Hey, Dan. Thank you for chiming in. I don’t know why, but for some reason I can’t find or use the quote button, so I’ll have to quote manually:
Anyway, in a marriage, it’s not that the other Party “is allowed the right to withdraw.” When a person (validly) marries, he/she automatically and necessarily has the right to withdraw from any such agreement regarding the postponement of children, even an indefinite postponement undertaken for weighty reasons. That’s what exchanging this right means.
Yes, that’s my point. The right is exchanged automatically as part of accepting the whole package. But here’s the trick: if you exclude the right with a positive act of you will, you are necessarily refusing to accept the whole package, and the law makes it impossible to accept just part of it. Hence I was analysing the couple’s frame of mind at the point. If they are dead on barring the right to withdraw, which in real-life terms means they’re entering into a rigid arrangement that is not subject to change, then it looks to me like they’re withholding the
ius itself, not just the
usus of it.
If the other Party responds with “no, you can’t go back on our plan–we had an agreement”, the withdrawing Party could say “actually, our agreement was to marry.” If the response comes back “No, I’m not changing my mind”, then we’ve got simulation.
Also the way I see it, yes.
What is difficult in this case is that:
‘No I’m not changing my mind, because it could kill me.’
‘I don’t care. We’re married, and I’ve got a right to this, you have to comply.’

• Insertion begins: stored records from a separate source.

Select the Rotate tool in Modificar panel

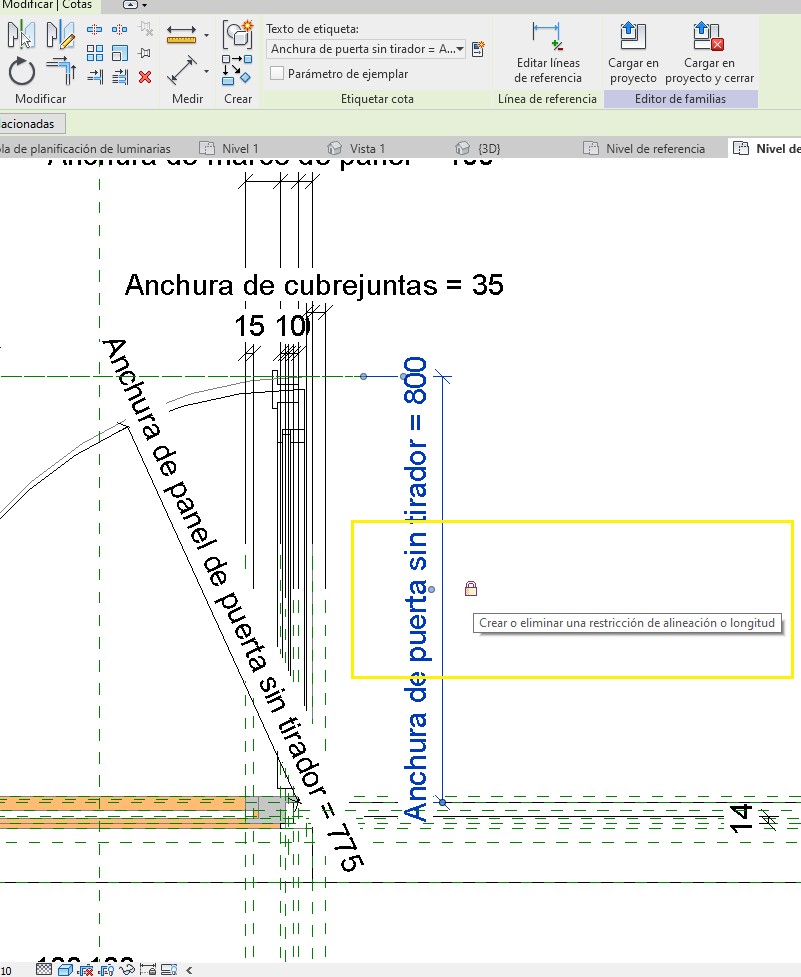tap(22, 72)
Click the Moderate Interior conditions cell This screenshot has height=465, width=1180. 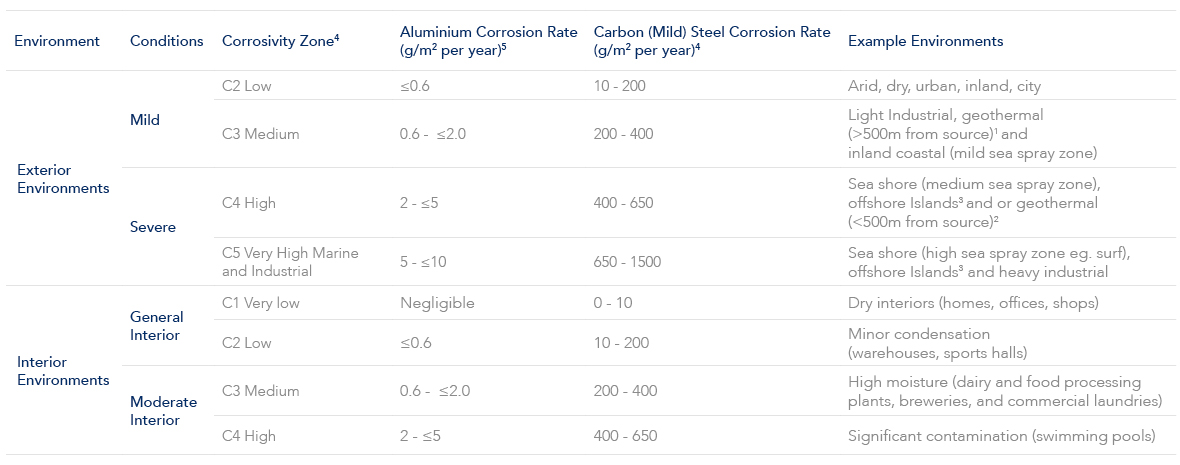click(163, 411)
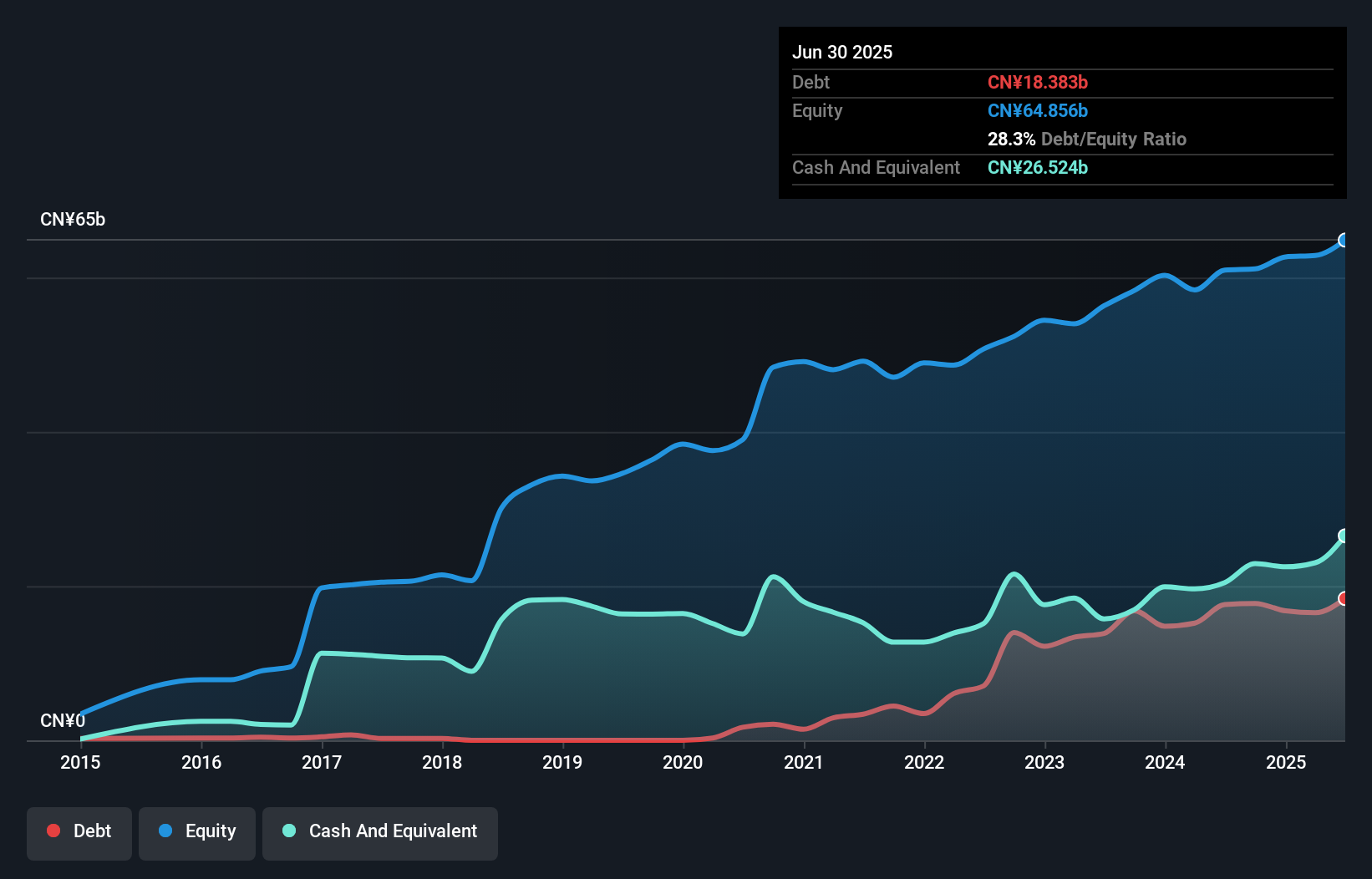Click the teal Cash And Equivalent legend dot

287,831
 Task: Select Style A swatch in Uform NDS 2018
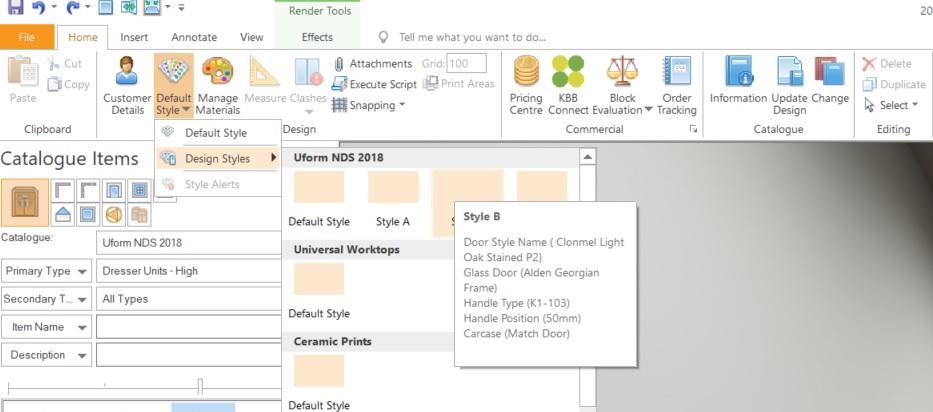(393, 199)
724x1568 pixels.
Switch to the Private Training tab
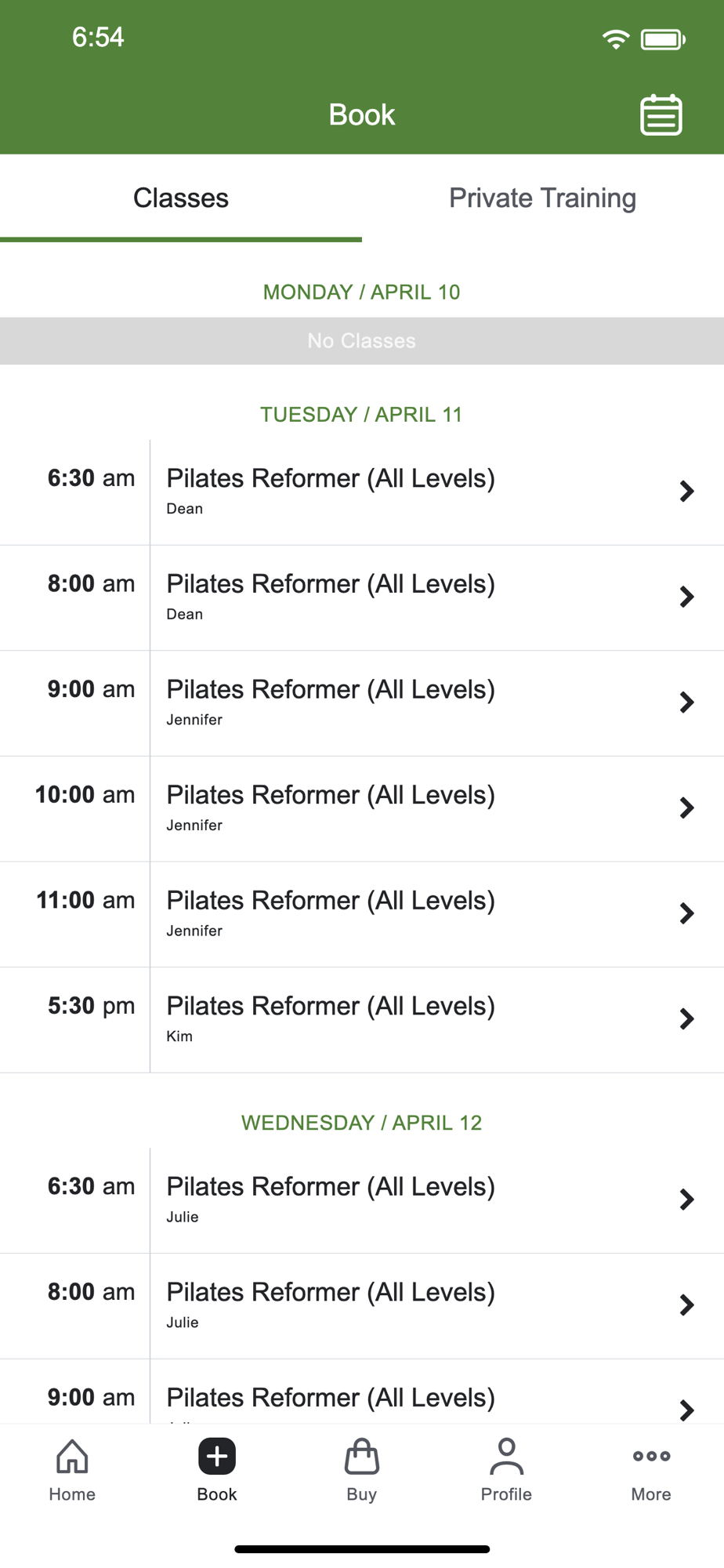pyautogui.click(x=542, y=198)
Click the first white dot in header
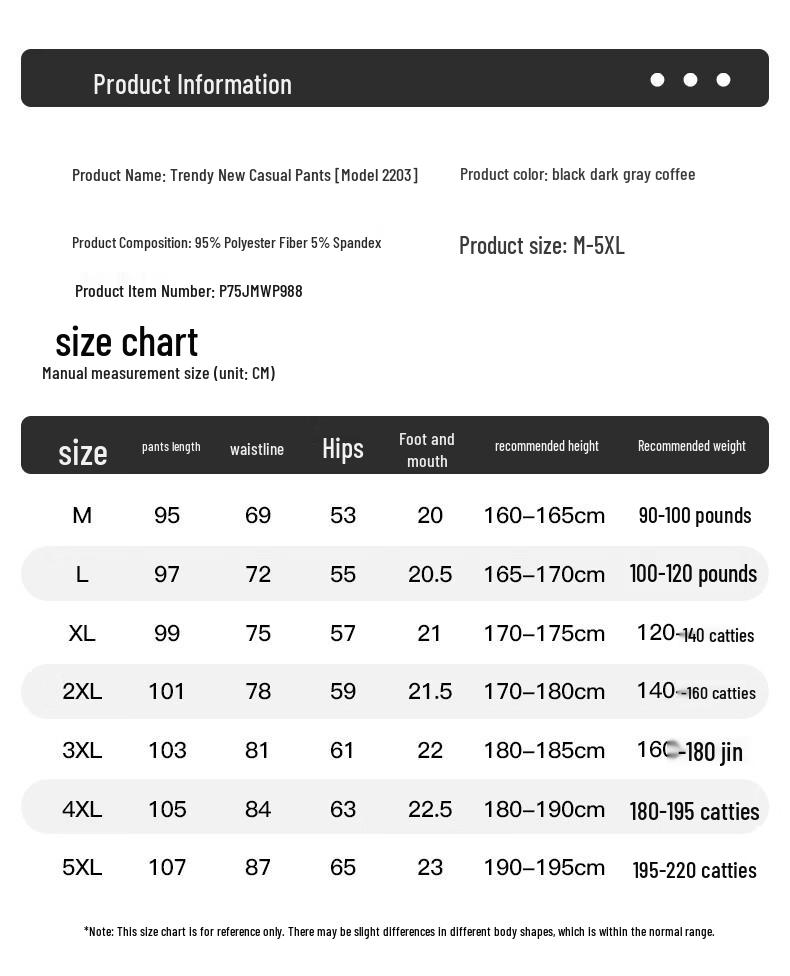The width and height of the screenshot is (790, 976). point(657,80)
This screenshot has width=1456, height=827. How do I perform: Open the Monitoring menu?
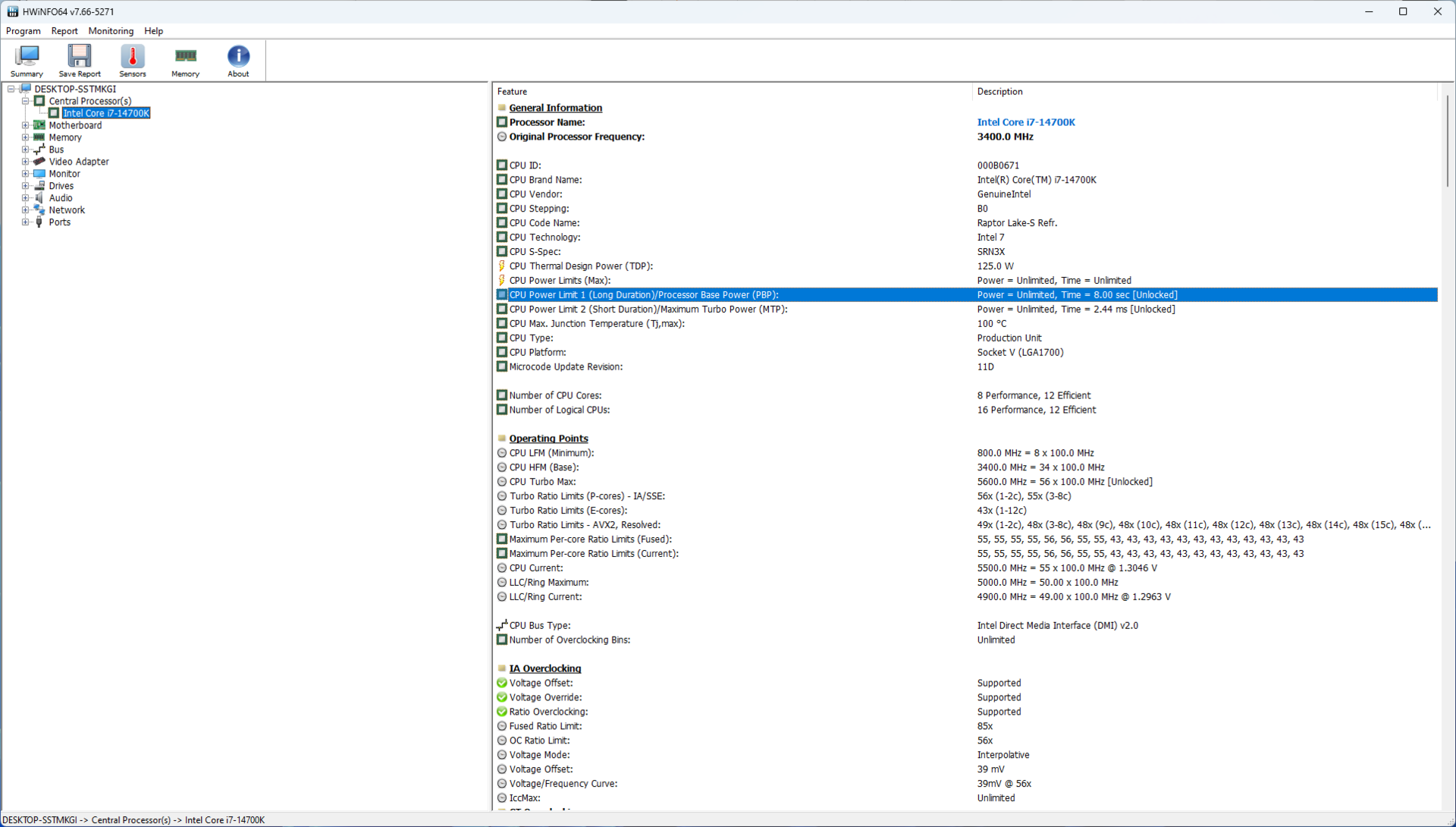(111, 31)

Then strictly speaking the asker is not in a position to claim the ‘debt’, the ‘askee’ has a moral right to refuse, and so on. So we would basically be asking ourselves whether the ‘askee’ theoretically recognizes the existence of the asker’s right. Which is not the sort of distinction non-lawyers ever ponder. Maybe philosophers, but they get lost in it. And obviously they’d say ‘yeah, I recognize it, I just can’t comply with it,’ and we’d be down to psychological divinations.